**Short problem 1:**
Copy out the column on Ronaldo and Portugal below word for word, in full.

-- Begin Page text --

By Michael Graham
As Portugal rampaged against a decent enough Swiss side at the World Cup without Cristiano Ronaldo, the narrative given was that football was sharing an epiphany. The reality, though, was that it was simply confirming what we’ve all known for some time.
The inconvenient truth, at least for him, is that Ronaldo stopped carrying Portugal a long time ago.
There doesn’t have to be any drama in that either. Ronaldo is 37 years old and plays for a great footballing nation. Of course he is no longer the core of their team. It’s not new information or something that everyone didn’t already know. The only thing that has really changed is that Fernando Santos has decided he would rather win a World Cup than not upset Ronaldo.
Because, let’s face it, Portugal didn’t have the slightest hope of winning a first World Cup in Qatar with Ronaldo’s ego constantly sucking up the joy and freedom of his own football like some kind of insatiable Dementor.

-- End Page text --
-- Begin Data for processing --

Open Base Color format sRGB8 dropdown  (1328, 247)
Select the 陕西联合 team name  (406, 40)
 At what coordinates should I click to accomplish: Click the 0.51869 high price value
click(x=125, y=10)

-- End Data for processing --
-- Begin Data for processing --

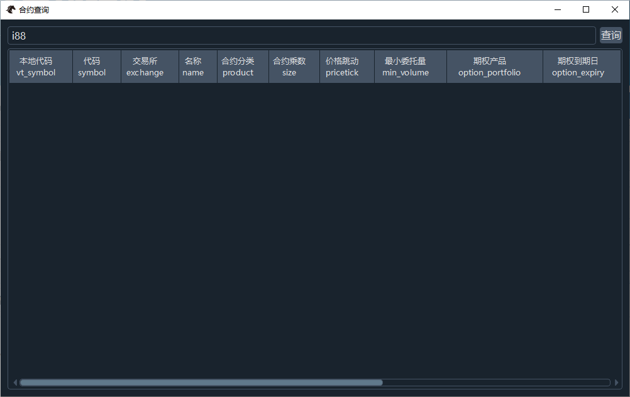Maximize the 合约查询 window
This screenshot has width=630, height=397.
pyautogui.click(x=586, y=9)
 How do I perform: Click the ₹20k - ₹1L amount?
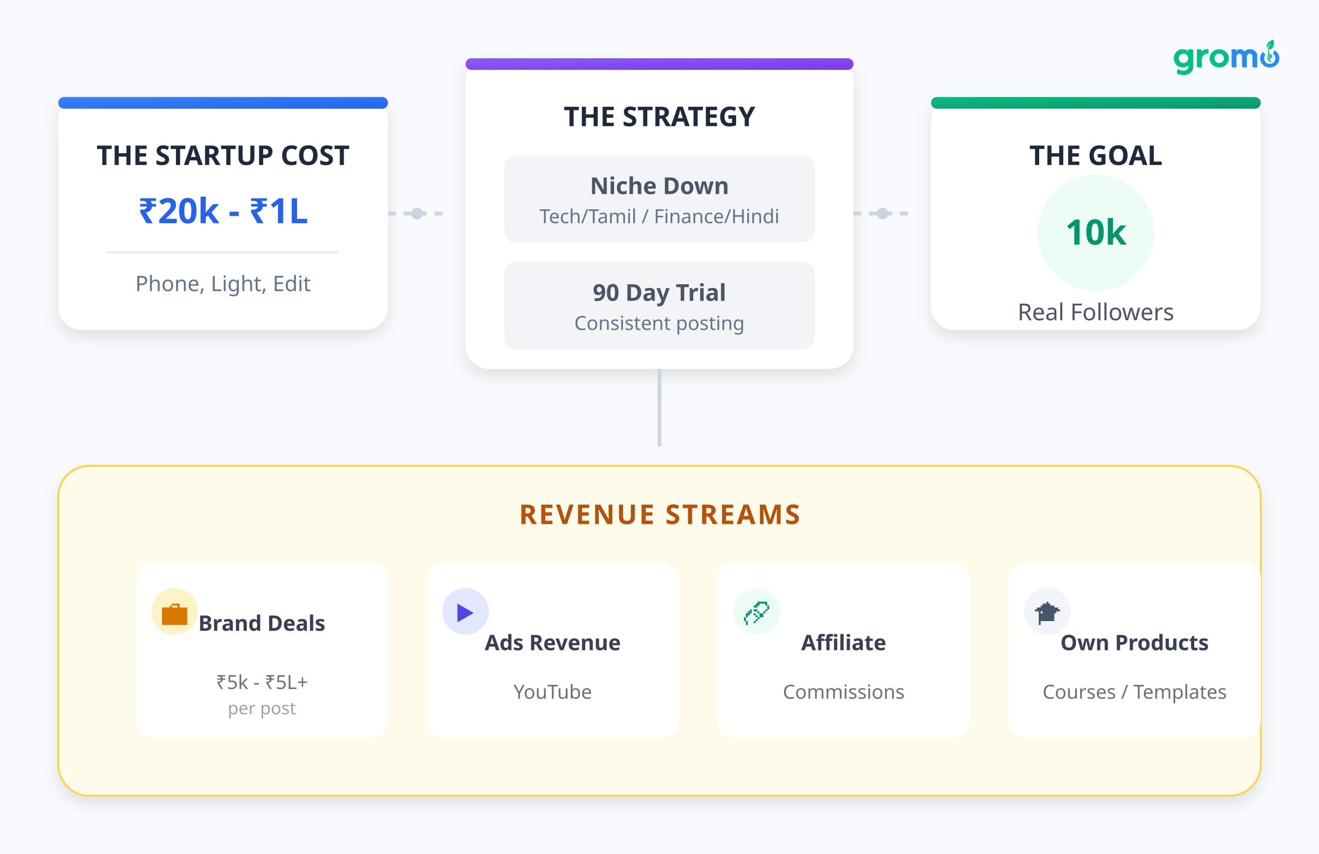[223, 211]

-- End Data for processing --

**Short problem 2:**
Format the rows above as a numbered list, starting at the row that contains "Select the 陕西联合" and ending at the row that contains "click(x=125, y=10)", both included, with blank lines left out.

**Exercise result 1:**
By Michael Graham
As Portugal rampaged against a decent enough Swiss side at the World Cup without Cristiano Ronaldo, the narrative given was that football was sharing an epiphany. The reality, though, was that it was simply confirming what we’ve all known for some time.
The inconvenient truth, at least for him, is that Ronaldo stopped carrying Portugal a long time ago.
There doesn’t have to be any drama in that either. Ronaldo is 37 years old and plays for a great footballing nation. Of course he is no longer the core of their team. It’s not new information or something that everyone didn’t already know. The only thing that has really changed is that Fernando Santos has decided he would rather win a World Cup than not upset Ronaldo.
Because, let’s face it, Portugal didn’t have the slightest hope of winning a first World Cup in Qatar with Ronaldo’s ego constantly sucking up the joy and freedom of his own football like some kind of insatiable Dementor.

**Exercise result 2:**
1. Select the 陕西联合 team name  (406, 40)
2.  At what coordinates should I click to accomplish: Click the 0.51869 high price value
3. click(x=125, y=10)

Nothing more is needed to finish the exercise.